Short was commander of the Hawaiian Department, and the Army was responsible for protecting the fleet when it was in harbor.
Charles Anderson makes the best of a colorless personality, but "Day of Lightning, Years of Scorn" is still a thin tome. Short, a quiet, dignified man with many admirable qualities, did not leave much in the way of personal documents, nor did he get involved in any controversies during a 40-year Army career that was remarkably smooth, except for one day.
To the end of his life, which came in 1949, Short insisted that nothing he did or failed to do contributed to the shocking defeat on Dec. 7, 1941.
This is a surprising conclusion from any CEO whose roof has caved in, but Anderson is largely -- not wholly -- sympathetic to Short's predicament.
During four investigations, Short's defense amounted to a claim that if Washington had told him when and how the Japanese would attack, he would have been ready.
Washington didn't and he wasn't.
Although Anderson says the wrangling about who was responsible will never end, it probably should end, at least as regards Short's performance.
The fact is, he made one of the commonest and worst mistakes a commander can make -- he prepared for what he thought his enemy would and should do, not for what his enemy could do.
A man who had attended the Army War College should have known better. Almost a century and a half before Pearl Harbor, the British Admiralty, facing an exactly similar situation, cautioned its equivalent of Short: "We are not at liberty to calculate solely on what is rational or probable, but we must likewise keep in view such contingencies as may be barely possible and such as passion and intemperance may give rise to."
Others, notably the corrupt and incompetent Douglas MacArthur in the Philippines, did even worse than Short but got away with it. The difference, as Anderson acknowledges, is that MacArthur had a right-wing political claque that President Franklin Roosevelt feared.
Short was such a political innocent that when he was retired (with a big pension), he took a job with Henry Ford, one of the men FDR had struggled against for years to awaken America to its peril. If there was ever any slender chance that Roosevelt, always a good hater, would relent, that must have squelched it.
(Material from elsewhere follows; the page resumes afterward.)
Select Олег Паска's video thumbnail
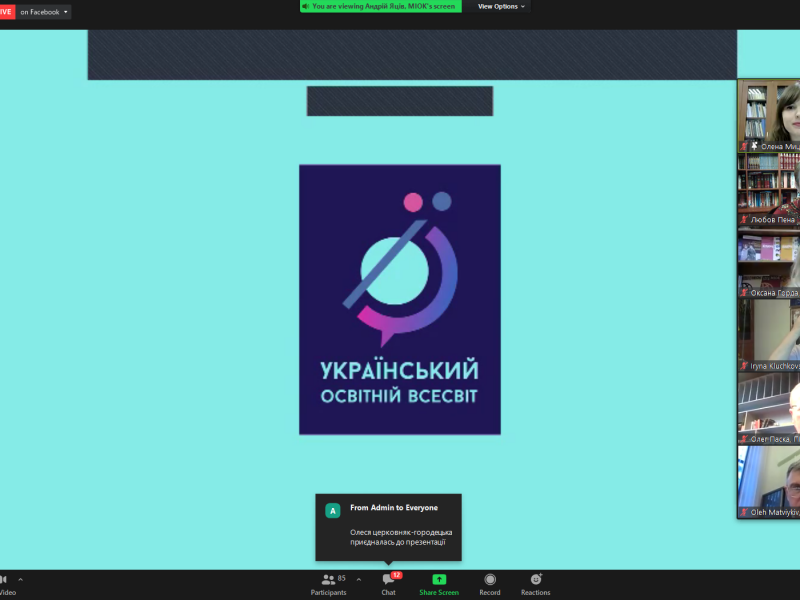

Even if Short had made all the best decisions, America likely would have been defeated at Pearl Harbor. Though even Gen. George Marshall, the chief of staff of the Army, called Oahu the world's strongest fortress, it wasn't.
Short rightly demanded more men, antiaircraft guns and interceptors. Yet he was unprepared to use the ones he did have.
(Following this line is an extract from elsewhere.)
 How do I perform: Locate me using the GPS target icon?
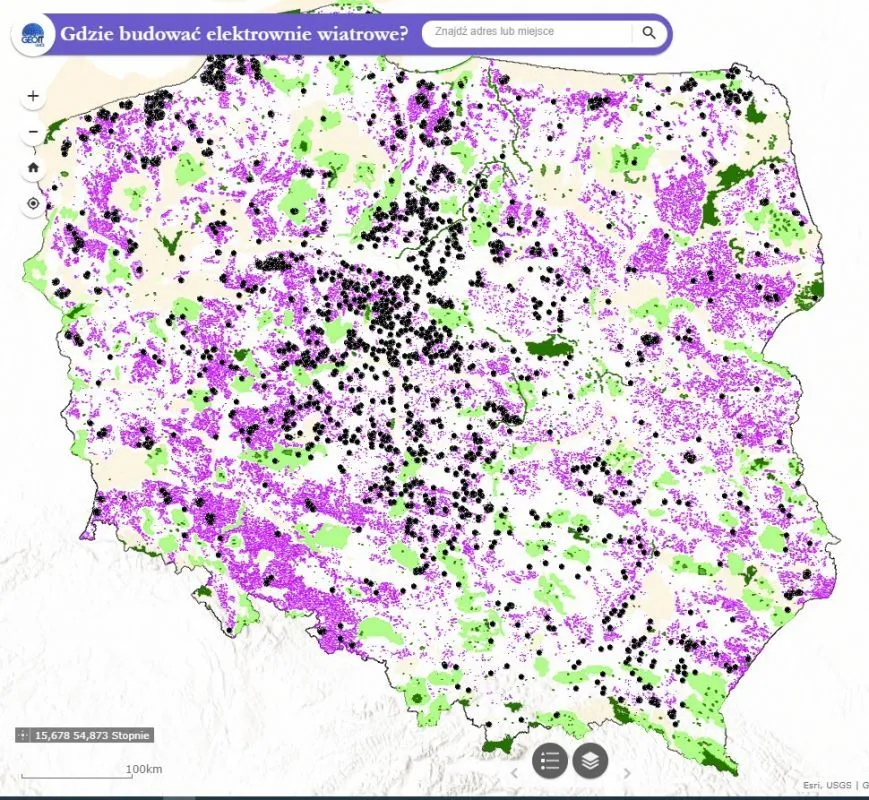[x=31, y=201]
The depth of his confusion was proved by his own words. Asked why he did not call a higher level of alert, he told an Army investigation he had "confidence that (the Navy) could prevent the carriers from getting through."
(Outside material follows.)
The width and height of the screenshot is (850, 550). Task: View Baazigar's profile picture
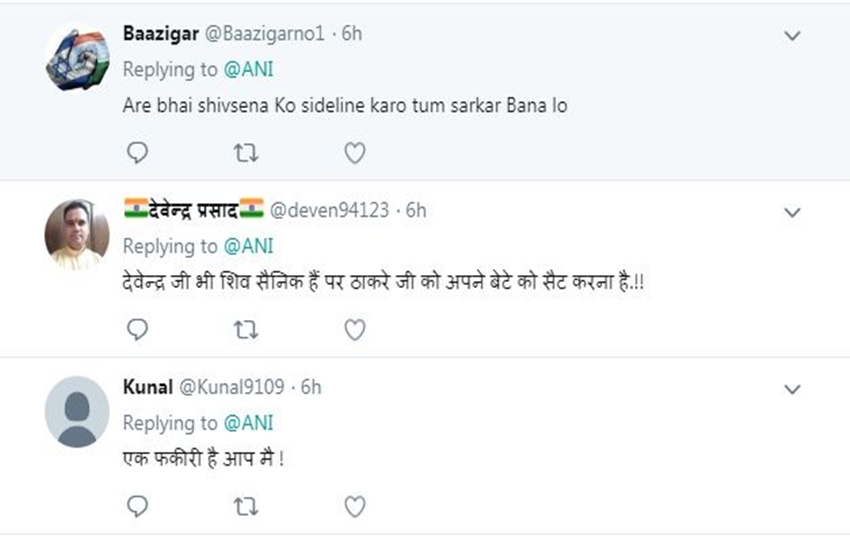point(77,59)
If that was the case, then the planes and guns he demanded would have been better sent elsewhere. (As many of them were.)
By the time the last and most thorough Pearl Harbor investigation began, Harry Truman was president. Truman was not disposed to rescue Short from his shame, but he was more judicious and correct than most when he said all Americans were to blame for the disaster.
That was not entirely fair -- there were plenty of Americans who were prepared to take on the dictators before December 1941 -- but it did put the finger on the real culprits who were responsible for 2,400 dead at Pearl Harbor: the isolationists, defeatists and pacifists like Calvin Coolidge, Charles Lindbergh and William Borah who had led the United States down a path of silly fantasies for 20 years, ever since the Republicans scrapped Woodrow Wilson's "Navy Second to None" act in 1920.
In the end, Anderson is unable to add anything profound to the tale, a point he admits. But it was necessary for some historian to have made the attempt, and all the many who are disposed to reargue Pearl Harbor controversialists will want to read this book.